WHAT IS NEEDED: Reproduce the benchmark discussion thread below word for word, from its first sentence to its last.

DOCUMENT EXCERPT:
Well, I'm positive my assessment is correct, so if you did not see a single database connection per worker process, then you must have been using code that is different than what you have in this repository.

The big question is why the meinheld tests did so well in spite of this. And I think I know the answer. The database query that you are using is so simple and quick that there is little/no gain in parallelizing it.

miguelgrinberg commented 4 years ago

@calpaterson I just noticed that you quoted my tweet with results that more or less agree with yours. This was before I've found the issues stated above. My results actually have shifted a bit after I fixed these problems, and I cannot say that they agree with yours anymore. Will publish a blog post with my investigation and results shortly.

calpaterson commented 4 years ago

Ok! I look forward to your blogpost!

calpaterson commented 4 years ago

Ah, I've just seen that you've already posted it. Thanks! Will have a look through when I get some time and perhaps continue the discussion here.

calpaterson commented 4 years ago

Hi Miguel. I'm sorry that I've only just gotten around to reading your article. I'm afraid I don't like it.

STORED DATA:
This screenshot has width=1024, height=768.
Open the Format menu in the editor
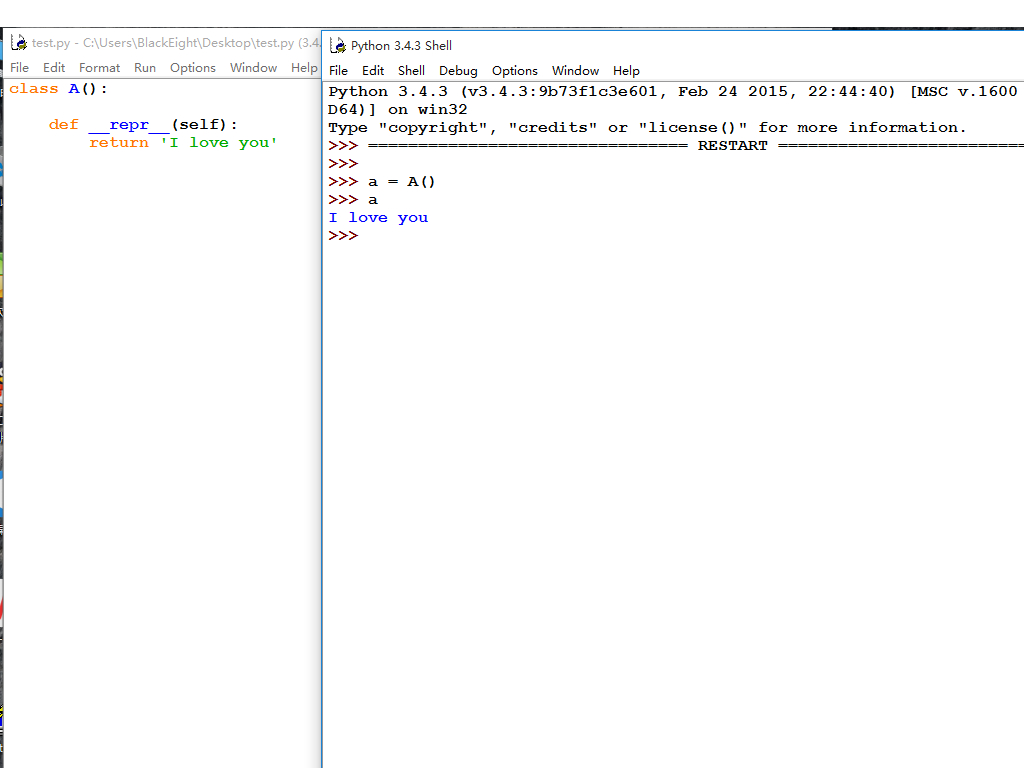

RESPONSE BELOW:
Well, I'm positive my assessment is correct, so if you did not see a single database connection per worker process, then you must have been using code that is different than what you have in this repository.

The big question is why the meinheld tests did so well in spite of this. And I think I know the answer. The database query that you are using is so simple and quick that there is little/no gain in parallelizing it.

miguelgrinberg commented 4 years ago

@calpaterson I just noticed that you quoted my tweet with results that more or less agree with yours. This was before I've found the issues stated above. My results actually have shifted a bit after I fixed these problems, and I cannot say that they agree with yours anymore. Will publish a blog post with my investigation and results shortly.

calpaterson commented 4 years ago

Ok! I look forward to your blogpost!

calpaterson commented 4 years ago

Ah, I've just seen that you've already posted it. Thanks! Will have a look through when I get some time and perhaps continue the discussion here.

calpaterson commented 4 years ago

Hi Miguel. I'm sorry that I've only just gotten around to reading your article. I'm afraid I don't like it.